One of the most interesting nuggets involves Pakistan’s sale of hundreds of stray Arabs to the Americans, for shipment to Bagram Airforce Base and on to Guantánamo Bay. Many of my clients in Cuba insist that, far from being captured on the battlefield of Afghanistan, they were grabbed in Pakistan and flogged to the Americans like slaves at auction. Predictably enough, for five years the Bush Administration has remained very silent on the issue, but Musharraf’s book sheds new light.
“Many members of al-Qaeda fled Afghanistan and crossed the border into Pakistan,” Musharraf writes. “We have played cat and mouse with them. … We have captured 689 and handed over 369 to the United States. We have earned bounties totaling millions of dollars. Those who habitually accuse us of ‘not doing enough’ in the war on terror should simply ask the CIA how much prize money it has paid to the Government of Pakistan.”
As is so often true, his revelations have set people to arguing, and more truths came tumbling out. Rather than denying or condemning the bounty programme, the U.S. Department of Justice complained about who received the loot. “We didn't know about this,” said a DOJ official. “It should not happen. These bounty payments are for private individuals who help to trace terrorists on the FBI's most wanted list, not foreign governments.”
Musharraf backed down, agreeing that the money was given directly to individuals rather than the government. That makes it okay to sell Arabs then.

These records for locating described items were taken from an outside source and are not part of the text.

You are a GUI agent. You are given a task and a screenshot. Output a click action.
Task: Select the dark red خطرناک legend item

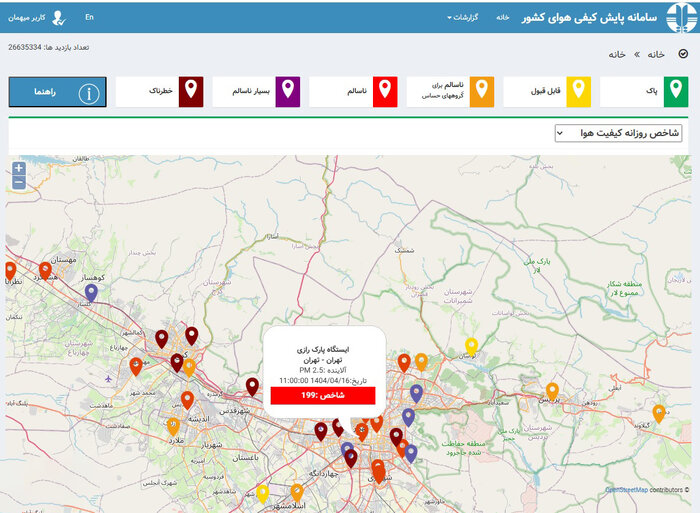click(190, 91)
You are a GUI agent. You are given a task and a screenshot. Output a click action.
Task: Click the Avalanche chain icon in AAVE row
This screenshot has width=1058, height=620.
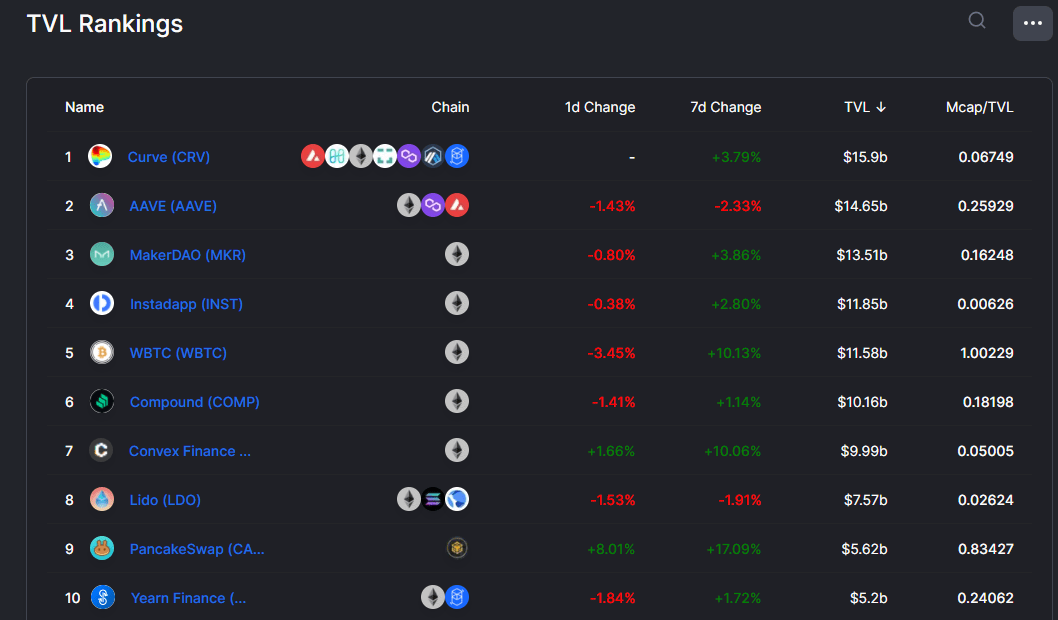tap(457, 205)
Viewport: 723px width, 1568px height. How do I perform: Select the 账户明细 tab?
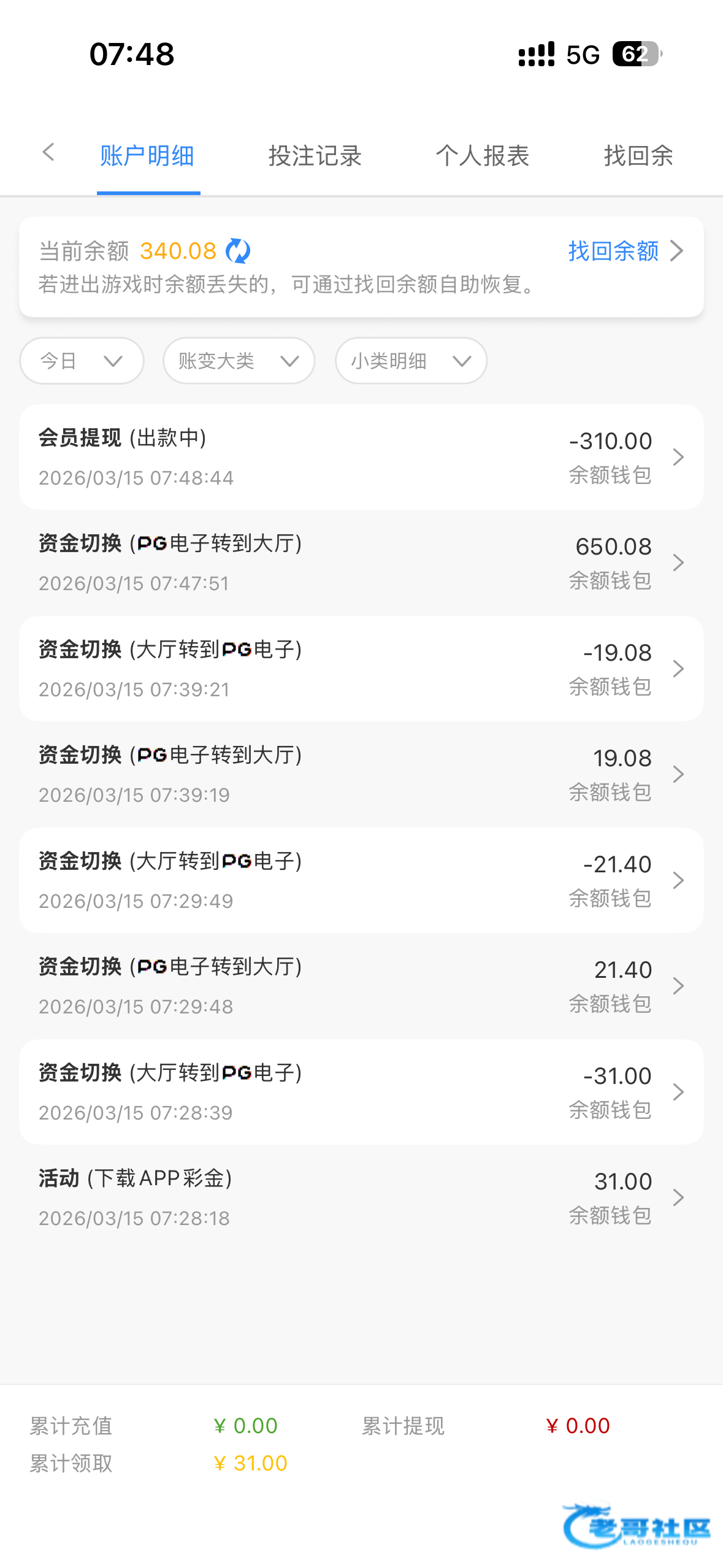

The payment of bounties helps us to understand why so many innocent prisoners ended up in Guantánamo Bay. Musharraf writes that ‘millions’ were paid for 369 prisoners -- the minimum rate was apparently $5,000. This may not sound a lot, but in Pakistan the per capita income is $720, so it represents seven years’ salary. That would be the equivalent of $207,000 in Britain, enough to tempt anyone to shop an unwanted Arab to the Americans, gift-wrapped with a story that he was up to no good in Afghanistan.
At the start of his interrogation, the prisoner would deny he had anything to do with the fighting, but his captors would expect no less of him. In pursuit of value for money spent, the American authorities would then get to work. Donald Rumsfeld had authorized his ‘enhanced interrogation techniques’, and after a few days of ‘mild non-injurious physical contact’ (e.g., waterboarding) and ‘exploiting individual phobias’ (setting on the dogs), the prisoner would inevitably confess to whatever was asked of him – generally, to confirm the story fabricated by the Pakistani bounty hunter. The U.S. agents felt that they were only extracting the truth, and this ‘truth’ was worth a ticket to Cuba, where his coerced confession would also earn him the label ‘enemy combatant’ at a military tribunal. Now he cannot even challenge his status in court, because last week the Bush Administration rushed a new law through congress eviscerating habeas corpus.

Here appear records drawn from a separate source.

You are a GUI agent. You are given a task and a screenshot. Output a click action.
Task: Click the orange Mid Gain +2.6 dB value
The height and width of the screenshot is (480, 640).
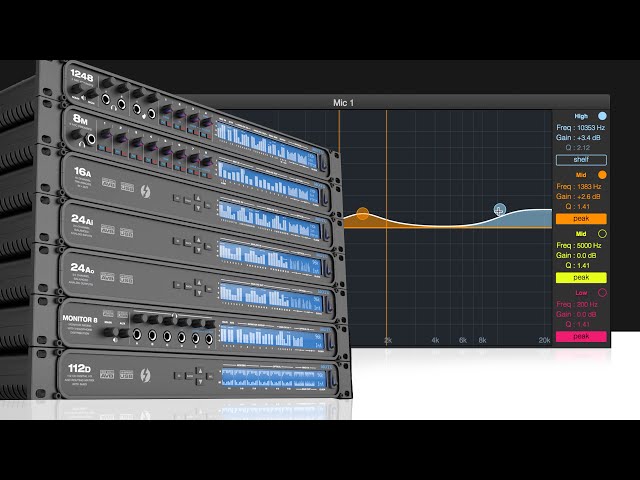[x=580, y=197]
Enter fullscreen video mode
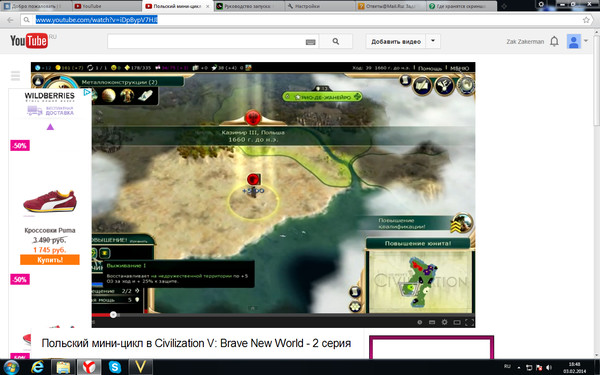 pyautogui.click(x=469, y=322)
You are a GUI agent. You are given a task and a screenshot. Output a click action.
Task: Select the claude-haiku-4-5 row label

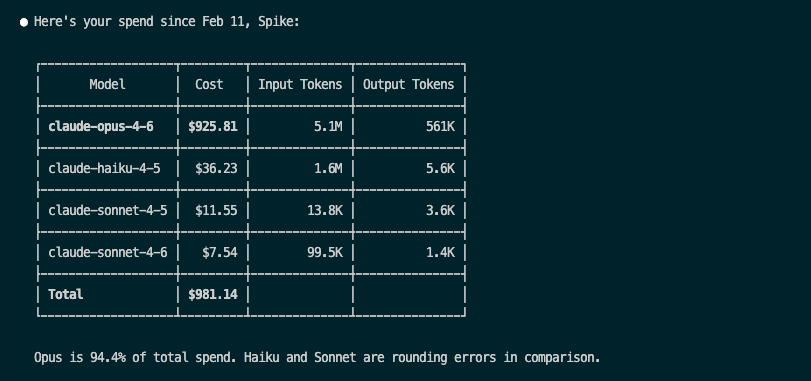pyautogui.click(x=104, y=169)
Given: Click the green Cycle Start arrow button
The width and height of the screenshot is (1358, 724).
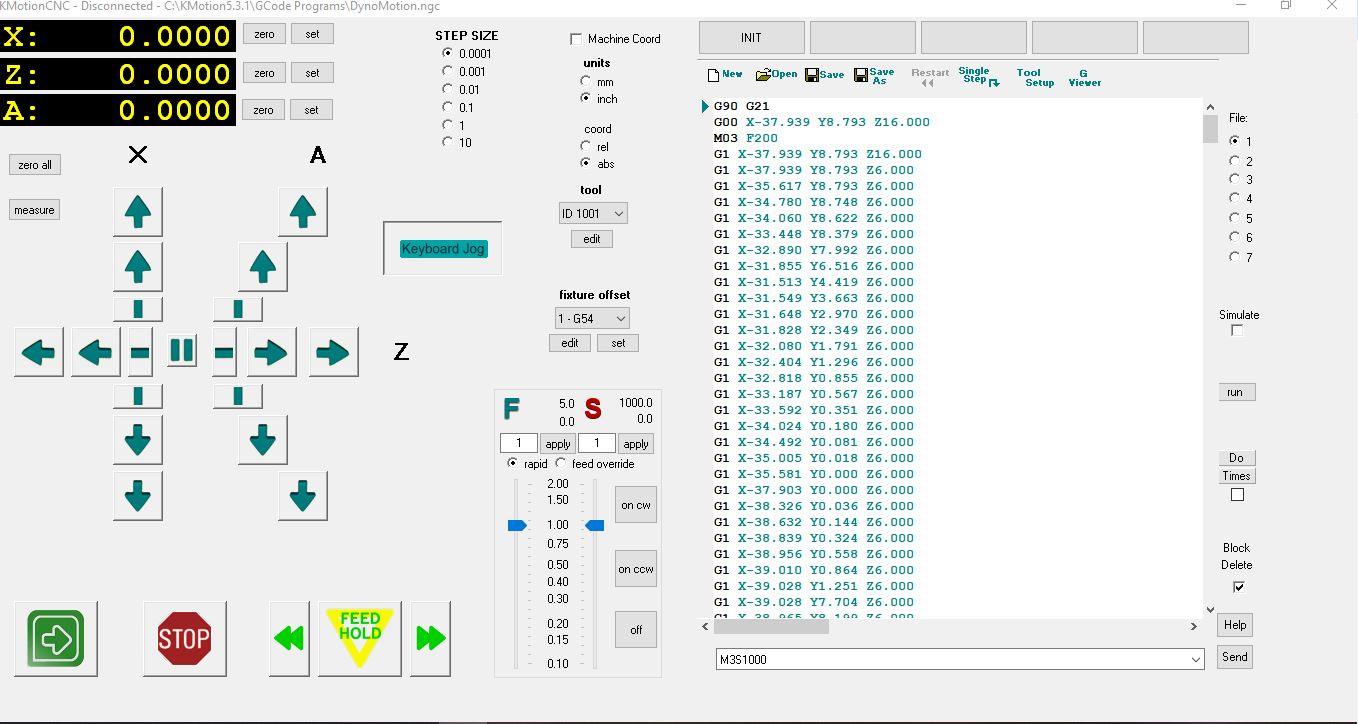Looking at the screenshot, I should (x=56, y=637).
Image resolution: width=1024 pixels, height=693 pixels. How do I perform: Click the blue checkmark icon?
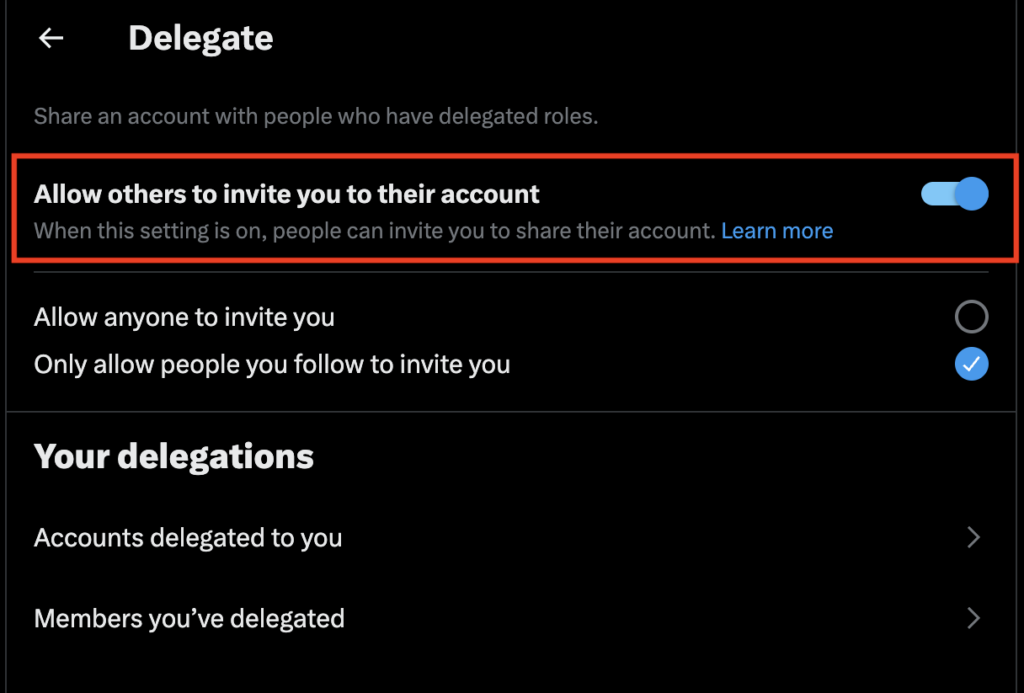tap(971, 364)
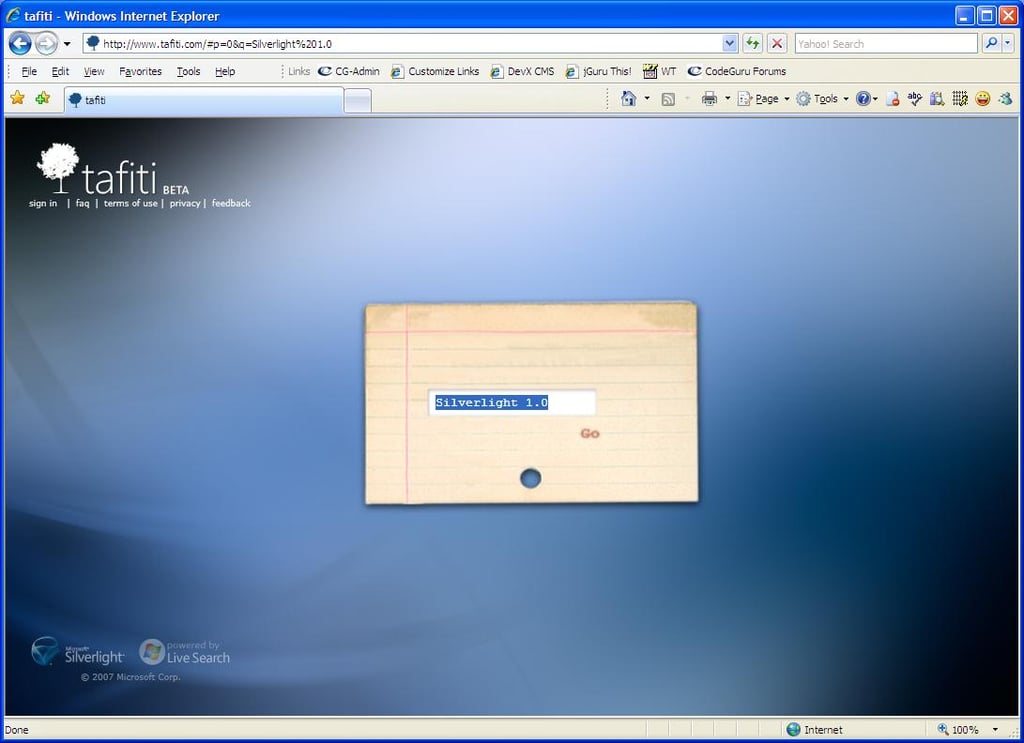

Musharraf may be modestly underestimating his role in all this: The U.S. suggests that Pakistan has turned over almost twice as many supposed terrorists as Musharraf admits to – more than 600. The higher number tallies with recent official figures showing that only five percent of Guantánamo prisoners were captured by U.S. forces. The rest were turned over (sold) by Pakistan and Afghanistan.
In all likelihood, General Musharraf is not too concerned where all those bounty dollars went, since he was reportedly paid an advance of over one million dollars by his publishers, Simon & Schuster. Apparently, he purloined his title from the 1993 film In the Line of Fire, starring Clint Eastwood as a hard nosed policeman on the trail of John Malkovich, a would-be presidential assassin. Musharraf has survived several assassination attempts himself, including two on the same bridge in Rawalpindi in 2003. Interviewing the General on his TV show last week, American comedian Jon Stewart suggested he find a new way to work.
One lesson of Musharraf’s book is that the disastrous American bounty programme should come In the Line of Fire. If you go into the market place to buy everything that glitters, you will end up with very little gold, but a whole lot of iron pyrites.
This article also appeared in the New Statesman.